Good performance testing is only part of the equation. Where we run our tests dictates whether our results provide any real understanding about how it will perform in the real world.
In an ideal world we would performance test in production. I’ll talk a bit more about where this can actually work later on, but in general this is not possible due to the following risks:
- Compromising the security of customer data
- Load tests impacting real customers
- An inability to create/update records (real customer data) – so our tests do not reflect real workload
- The time between development of code to deployment in production too long (costs too much to go back and fix efficiently)
- Integrations between the system under test and other systems (unexpectedly impacting/bringing down another part of your organisation)
The obvious solution when face with these risks is to built an environment which is identical to production – or as ‘production-like’ as possible.
So what does it mean when I say ‘production-like’?
- Hardware: The hardware should have the same spec (or VM configuration) as production wherever possible (particularly CPU, memory, and disks). This also includes the networks between the components, and the number of servers.
- The application configuration should match production. This is everything from Java heap sizes and garbage collection algorithms, to database application pools, and web server caching.
- The application version should also match production or future production (whatever you are testing).
- The database should contain a realistic volume of data. Empty database perform faster than full ones. How much data you have depends on what you want to understand – you may need to think about how performance will change in the future as the database fills up. The test data available should also have realistic variations.
- The external integrations are something less black and white. It depends what the scope of your testing is, and whether there is an available production-like environment for these integrations. It may be acceptable to stub these provided everyone is aware what the impact of this is on the results.
- Any background jobs that occur in production should also occur in your performance testing environment. These jobs could impact the user experience and change the overall behaviour of your solution.
Building and maintaining such an environment is not only important for performance testing but can have a cross-purpose for security testing, functional testing, and disaster recovery
Not having a production-like environment is not necessarily the end of the road. For example, if the hardware is lower spec in your performance testing environment but the other conditions are identical it would be accurate to say that production will perform “as good or better” if you run your tests at the full workload expected in production.
The challenge of Shift Left
So what about the move towards performance testing earlier in the life-cycle? It’s no secret I am not sold on the concept of “continuous performance testing” – it has potential, but there are a lot of caveats and considerations which often mean it’s not worth the effort. The environments we use for this kind of testing are part of the challenge.
Say we run a component (or even integrated) test each time we deploy. What environment are we deploying to? Is it production-like? Is it integrated within itself and to external systems?
Most of the time the answer is no – we are testing in a scaled back and isolated environment. So what does our load testing really tell us? What it won’t tell us is how the system will perform in the real world. The best we can hope for is to track performance over time relative to previous builds (e.g. response time, server resource consumption).
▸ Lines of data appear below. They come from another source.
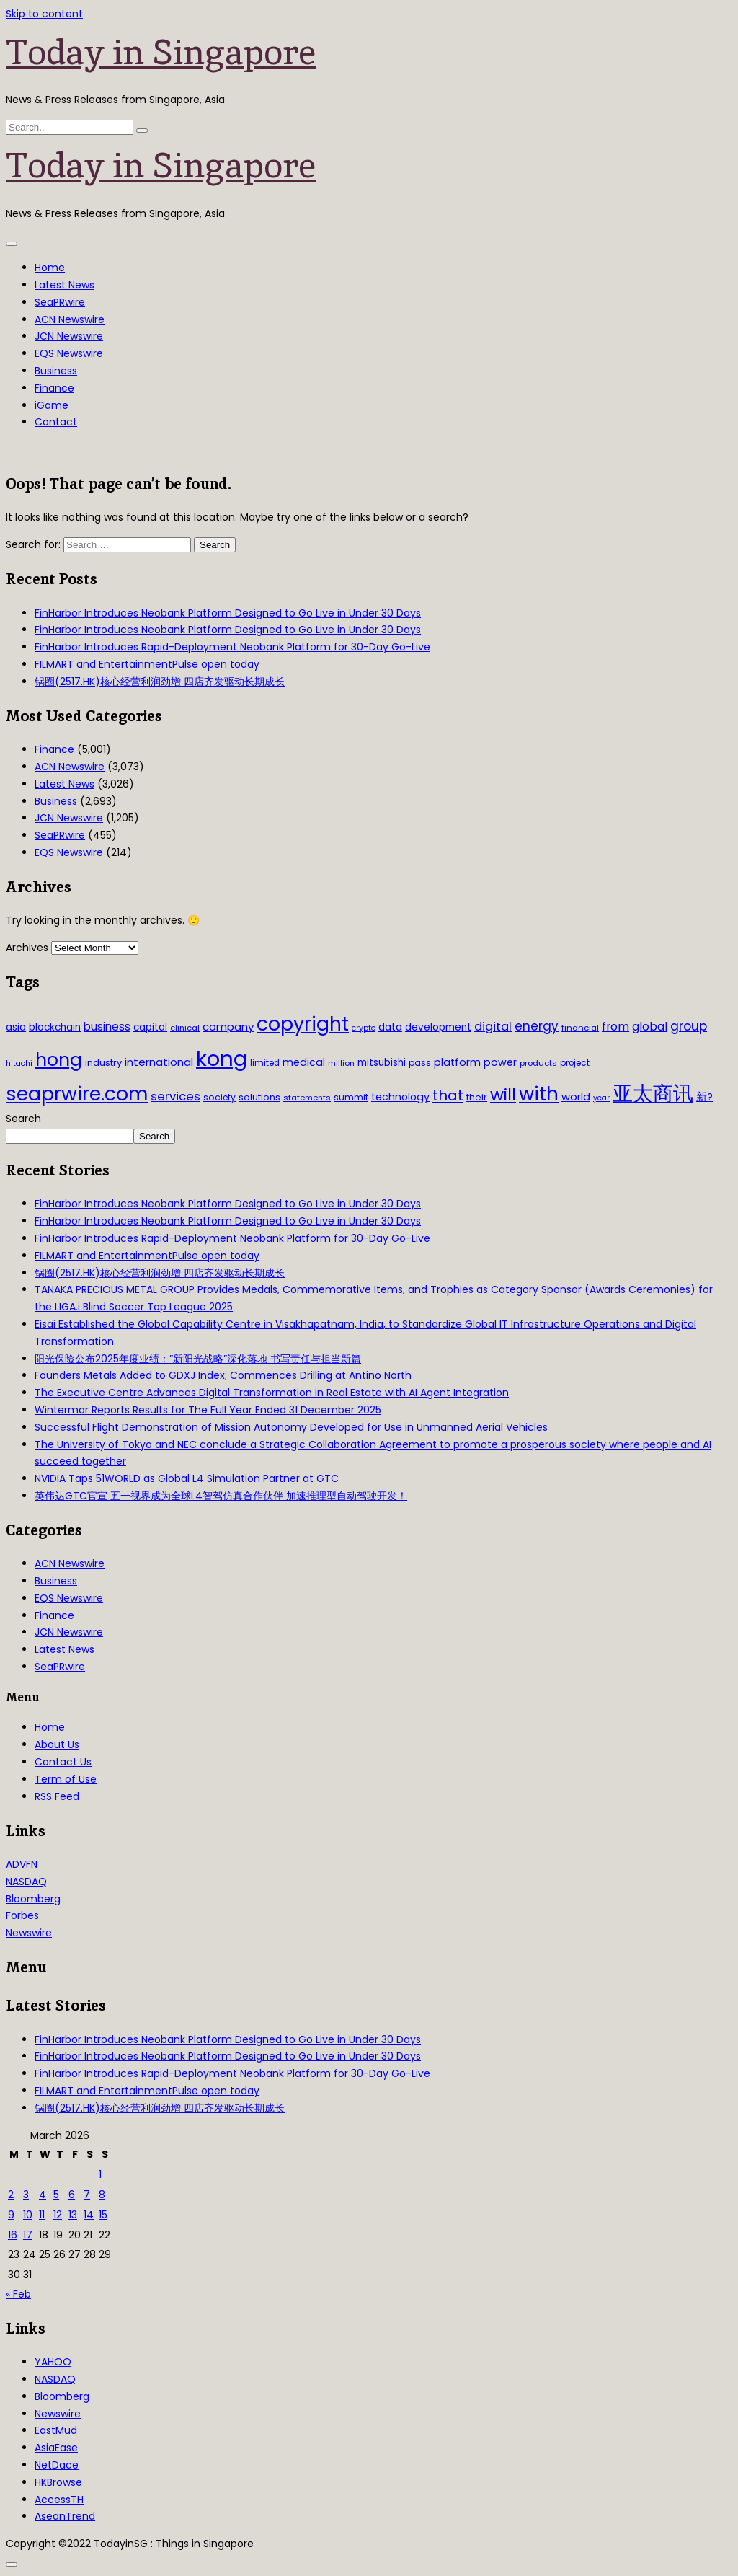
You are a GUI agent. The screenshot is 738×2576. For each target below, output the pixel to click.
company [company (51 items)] (228, 1026)
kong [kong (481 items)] (221, 1058)
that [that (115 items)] (447, 1095)
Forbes (22, 1915)
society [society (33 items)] (219, 1097)
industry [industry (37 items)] (103, 1062)
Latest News (64, 285)
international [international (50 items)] (159, 1061)
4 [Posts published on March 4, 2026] (42, 2194)
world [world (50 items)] (575, 1096)
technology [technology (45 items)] (400, 1097)
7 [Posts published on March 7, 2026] (87, 2194)
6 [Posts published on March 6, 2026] (71, 2194)
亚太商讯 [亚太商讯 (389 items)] (653, 1094)
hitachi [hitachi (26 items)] (19, 1063)
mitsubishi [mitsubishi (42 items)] (381, 1062)
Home (50, 267)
The challenge of Shift Right
If you haven’t heard about it yet “Shift Right” is the opposite of Shift Left. The idea is to continually and rapidly deploy to production. We couple this with detailed application and server monitoring (e.g. APM tools) and the ability to roll back quickly. This means we are always measuring performance metrics in a real production environment so we get better value out of all our testing and monitoring.
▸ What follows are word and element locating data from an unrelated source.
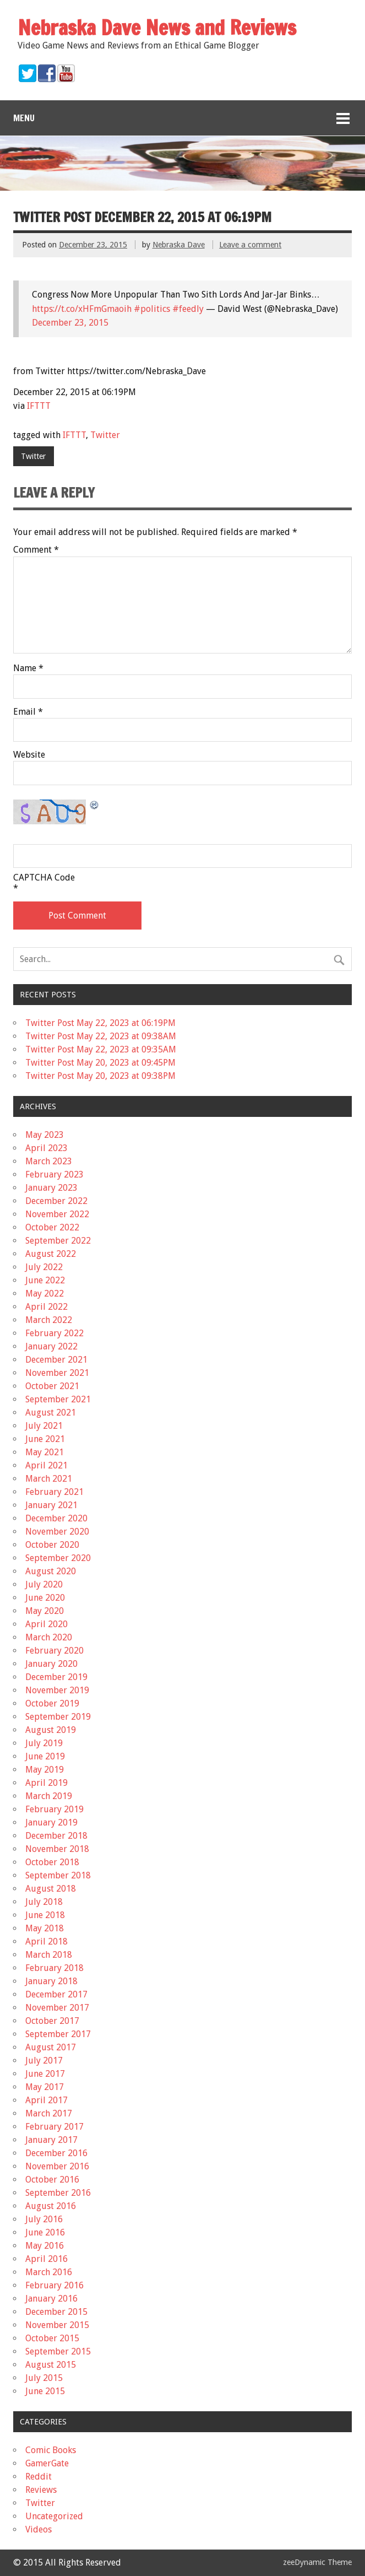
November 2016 (57, 2166)
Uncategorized (54, 2516)
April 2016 (46, 2259)
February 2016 (54, 2285)
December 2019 (56, 1677)
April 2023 (46, 1148)
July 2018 (44, 1902)
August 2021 (50, 1412)
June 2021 (45, 1439)
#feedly (188, 309)
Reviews (41, 2490)
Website (29, 754)
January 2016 (51, 2298)
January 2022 (51, 1346)
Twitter (105, 435)
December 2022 (56, 1201)
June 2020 (45, 1597)
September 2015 (58, 2351)
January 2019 (51, 1822)
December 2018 (56, 1835)
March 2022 (48, 1320)
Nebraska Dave (178, 244)
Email (28, 712)
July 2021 (44, 1426)
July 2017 (44, 2060)
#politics (152, 309)
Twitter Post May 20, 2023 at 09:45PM (100, 1062)
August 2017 (50, 2047)
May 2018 (44, 1928)
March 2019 (48, 1796)
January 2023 (51, 1187)
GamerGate (47, 2463)
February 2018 (54, 1968)
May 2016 (44, 2245)
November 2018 (57, 1849)
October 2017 (52, 2021)
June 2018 (45, 1915)
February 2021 (54, 1492)
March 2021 (48, 1478)
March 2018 (48, 1954)
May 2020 (44, 1611)
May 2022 (44, 1293)
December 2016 (56, 2153)
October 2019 (52, 1703)
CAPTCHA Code (44, 877)
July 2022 (44, 1267)
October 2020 (52, 1545)
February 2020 (54, 1650)
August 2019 (50, 1730)
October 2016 (52, 2179)
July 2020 (44, 1584)
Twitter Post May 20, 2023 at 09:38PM (100, 1076)
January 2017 (51, 2140)
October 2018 (52, 1862)
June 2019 (45, 1756)
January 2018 (51, 1981)
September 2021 (58, 1399)
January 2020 (51, 1664)
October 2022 (52, 1227)
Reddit (38, 2476)
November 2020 (57, 1531)
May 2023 (44, 1135)
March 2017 (48, 2113)
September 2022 (58, 1240)
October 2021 (52, 1386)
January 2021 (51, 1505)
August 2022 (50, 1254)
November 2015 (57, 2325)
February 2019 (54, 1809)
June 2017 (45, 2074)
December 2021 (56, 1359)
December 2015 (56, 2312)
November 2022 (57, 1214)
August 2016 (50, 2206)
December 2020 (56, 1518)
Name (28, 668)
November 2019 (57, 1690)
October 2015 (52, 2338)
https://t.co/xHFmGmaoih (82, 309)
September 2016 (58, 2193)
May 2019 (44, 1769)
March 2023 (48, 1161)
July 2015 (44, 2378)
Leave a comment (250, 244)
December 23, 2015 (70, 322)
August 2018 (50, 1888)
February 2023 (54, 1174)
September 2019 (58, 1716)
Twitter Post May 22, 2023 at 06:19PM (100, 1023)
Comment (36, 550)
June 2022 (45, 1280)
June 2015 (45, 2391)
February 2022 (54, 1333)
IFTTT (39, 406)
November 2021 (57, 1373)
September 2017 (58, 2034)
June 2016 (45, 2232)
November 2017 (57, 2007)
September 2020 (58, 1558)
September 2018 (58, 1875)
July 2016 (44, 2219)
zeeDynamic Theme (317, 2562)
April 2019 (46, 1783)
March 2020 (48, 1637)
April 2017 (46, 2100)
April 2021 (46, 1465)
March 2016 (48, 2272)
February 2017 (54, 2126)
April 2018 (46, 1941)
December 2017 (56, 1994)
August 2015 (50, 2364)
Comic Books (50, 2450)
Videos (38, 2529)
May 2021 (44, 1452)
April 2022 (46, 1306)
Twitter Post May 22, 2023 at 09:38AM (100, 1036)
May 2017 (44, 2087)
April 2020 (46, 1624)
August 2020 (50, 1571)
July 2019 (44, 1743)
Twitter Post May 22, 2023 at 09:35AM (100, 1049)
In many ways Shift Right solves the environment issues I mentioned earlier because we are using production as a test environment . There are still plenty of considerations:
- Can we apply synthetic load?
- If we just use real users to load the system, can we account for peak load or future load?
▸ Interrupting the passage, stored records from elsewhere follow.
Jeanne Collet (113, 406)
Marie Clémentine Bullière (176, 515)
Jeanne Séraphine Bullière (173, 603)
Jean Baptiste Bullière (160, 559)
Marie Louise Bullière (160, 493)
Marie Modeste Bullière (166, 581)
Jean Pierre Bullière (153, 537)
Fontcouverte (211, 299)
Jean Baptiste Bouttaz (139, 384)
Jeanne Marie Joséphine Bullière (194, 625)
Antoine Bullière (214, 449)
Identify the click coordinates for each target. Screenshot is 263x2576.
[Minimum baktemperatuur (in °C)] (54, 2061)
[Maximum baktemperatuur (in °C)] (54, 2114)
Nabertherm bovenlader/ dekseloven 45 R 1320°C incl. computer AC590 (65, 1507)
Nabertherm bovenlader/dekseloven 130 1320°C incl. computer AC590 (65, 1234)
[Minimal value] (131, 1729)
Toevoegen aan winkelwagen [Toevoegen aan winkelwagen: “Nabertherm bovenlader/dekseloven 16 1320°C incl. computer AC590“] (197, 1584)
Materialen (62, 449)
- Can we deploy new code to a sub-set of our users to minimise the impact if things go wrong?
And then there’s the fundamental issue – if you are building a new system with a big bang go-live you still need to understand its performance before you go live. That requires a more traditional performance testing approach. Shift Right works best with incremental change to an existing solution.
Utopia: Infrastructure as Code
I’ve read about being able to spin up and collapse full production-like test environments at will. I’m yet to see this in practice, but it sounds promising.
I would love to hear your experiences in implementing IaC and whether it helped you implement more accurate performance testing with less effort.
I think there will always be challenges with production-like environments, particularly given the increasingly distributed nature of our systems which often rely on components all over the world.
As always, it’s about thinking pragmatically about your situation. The bottom line is – make sure your test environments facilitate accurate performance tests which provide meaningful insight into the performance of your systems.